All heeded the wisdom of their lord and halted. From higher up the mountains a second avalanche rushed from the high peaks, dislodged by the collapse of the cliff face, dumping thousands of tonnes of ice and snow atop the rocks.

‘Stop the march!’ Vandus raised a hand and a frantic series of trumpet calls rang back down the road. The column came to a stumbling halt.

The noise stopped. Stray boulders bounced only yards from his position. Puffs of storm-magic burst from the landslide, whisked upwards to join the distant thunderheads as trapped men succumbed to their wounds.

Dust sifted through the air. By now it was late afternoon and the sun coloured the metal-rich cloud a pale yellow. For a moment shocked silence reigned, to be shattered by braying laughter drifting down from the mountains above.

‘Beastmen,’ Lord Vandus shouted. ‘At them!’

Calanax roared and his draconic voice carried far back down the road. A score of Lord-Celestants broke from the leading three Stormhosts, their dracoths leaping to the mountainside. Vandus leaned forward as Calanax bounded upwards, his sharp claws and momentum propelling him up the nearly sheer surface. They reached the top of the cliff where the main road ran. There, the Bright Tor Mountains intruded deep into the valley, and five peaks reared their snowy heads high above. The scaled beasts bounded onto the slopes beyond the main road.

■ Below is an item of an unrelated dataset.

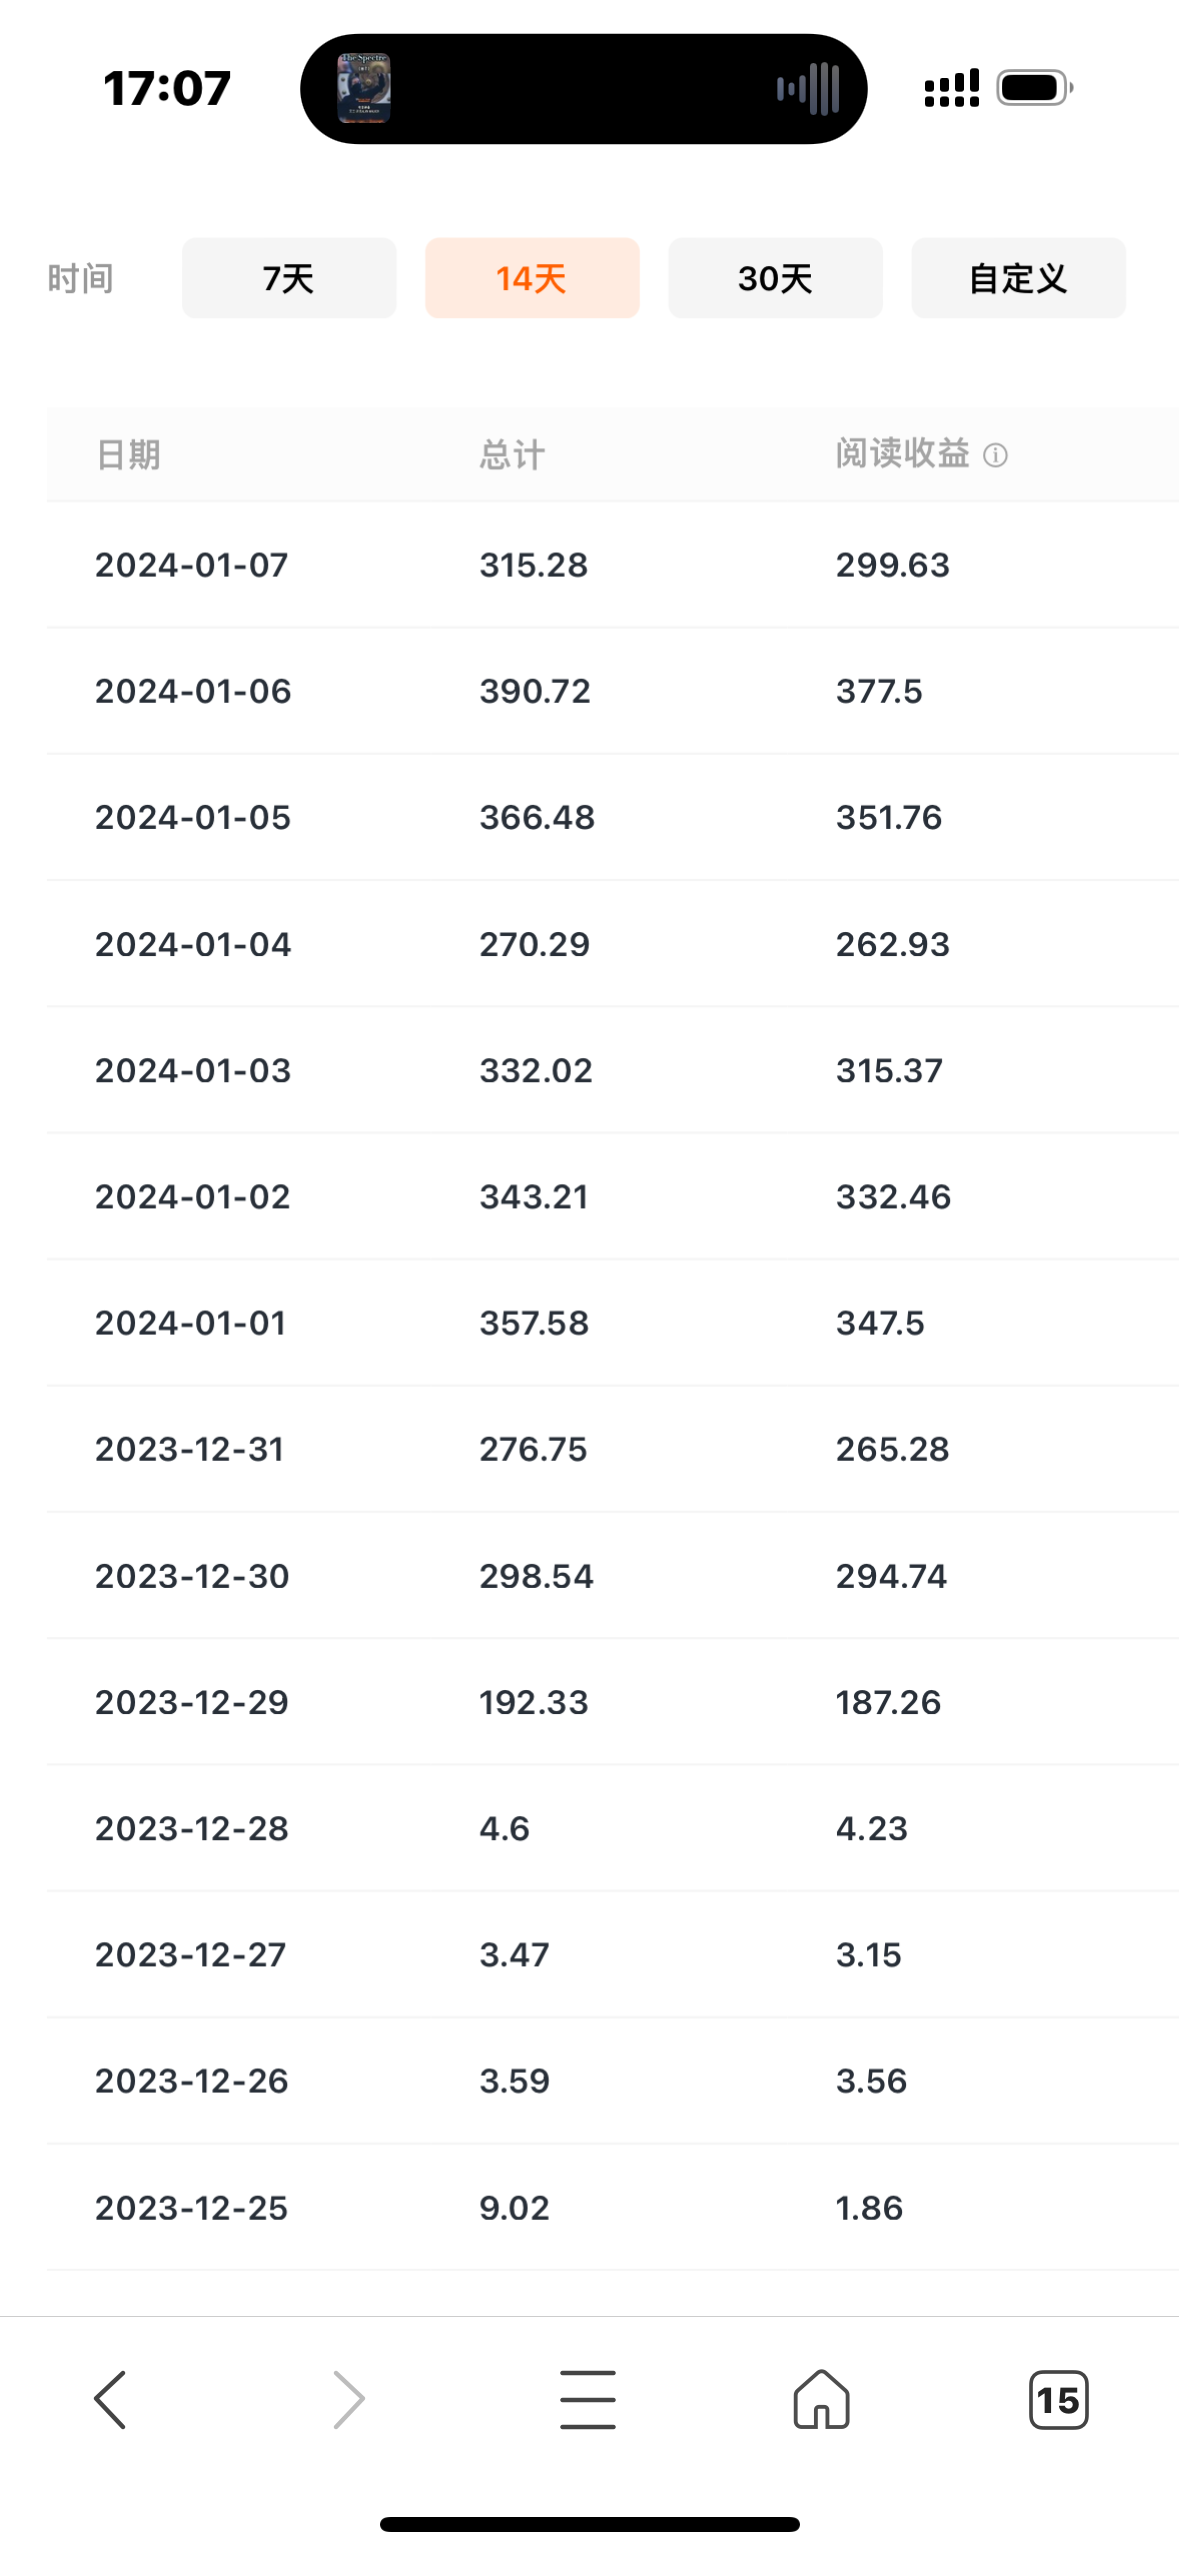Tap the battery status icon
Viewport: 1179px width, 2556px height.
click(x=1035, y=88)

The beastmen, a strange copper-skinned breed, occupied a shallow ridge cutting out from the mountain. They were spread some distance along the road, but there was a thick knot of them on a canted ledge, grouped around one that Vandus assumed to be the leader. The beast-chief, a shaman of some sort, was a heavily built mutant, his aura alive with dark power. Vandus headed right for him. To his left and right, beastmen broke and ran, their nimble goat’s legs granting them unnatural agility on the steep mountainside. But the dracoths were quicker, as surefooted as mountain lions. Terrified bleating echoed through the peaks as the dracoths ran down their prey and tore them apart.

Vandus burst through the shaman’s bodyguard. These were larger and better armoured than the feeble specimens the other Lord-Celestants slew, but Calanax ripped them to pieces with his heavy claws just the same. Crude weapons bounced from Calanax’s peytral, and those that hit his body were turned by his thick hide. The dracoth bit down hard on a creature and shook his jaws viciously, casting the broken body aside. Vandus was intent upon the leader. The shaman raised a staff of black oak that burned with unholy power, but Vandus smote the creature on the head, slaying it instantly. The ledge was cleared.

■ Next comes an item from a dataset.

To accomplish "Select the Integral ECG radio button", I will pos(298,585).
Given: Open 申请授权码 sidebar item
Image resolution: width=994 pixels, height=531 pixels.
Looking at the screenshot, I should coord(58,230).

‘Back, back to the column!’ shouted Vandus. He waved his hammer around as a signal then slid from Calanax’s back, bent down to the corpse of the beast-shaman and took his prize.

The Lord-Celestants returned to the column. Vandus rode up to Ionus and cast the head of the beastlord to the ground.

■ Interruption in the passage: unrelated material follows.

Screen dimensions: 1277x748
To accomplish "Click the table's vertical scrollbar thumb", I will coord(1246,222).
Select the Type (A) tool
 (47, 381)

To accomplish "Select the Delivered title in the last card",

‘Swift vengeance,’ said Ionus.

‘Aye,’ said Vandus. ‘Yet the damage to the Celestial Vindicators cannot be undone.’ He was concerned, and a little afraid. ‘Some of these men meet their third deaths today. One wonders what they will become.’

Vandus called to his signallers and his Knights-Heraldor.

‘We must hold the march. Get men to the top of the cliffs and send Prosecutors to the mountain tops. And find me our scouts. I want to know how this ambush was missed.’ Vandus surveyed the fan of rubble burying the road. ‘Send back to the gate for workers and wizard-wrights. We can go no further before we have cleared the way.’ He looked back angrily down the stalled column. ‘This will cost us at least a day.’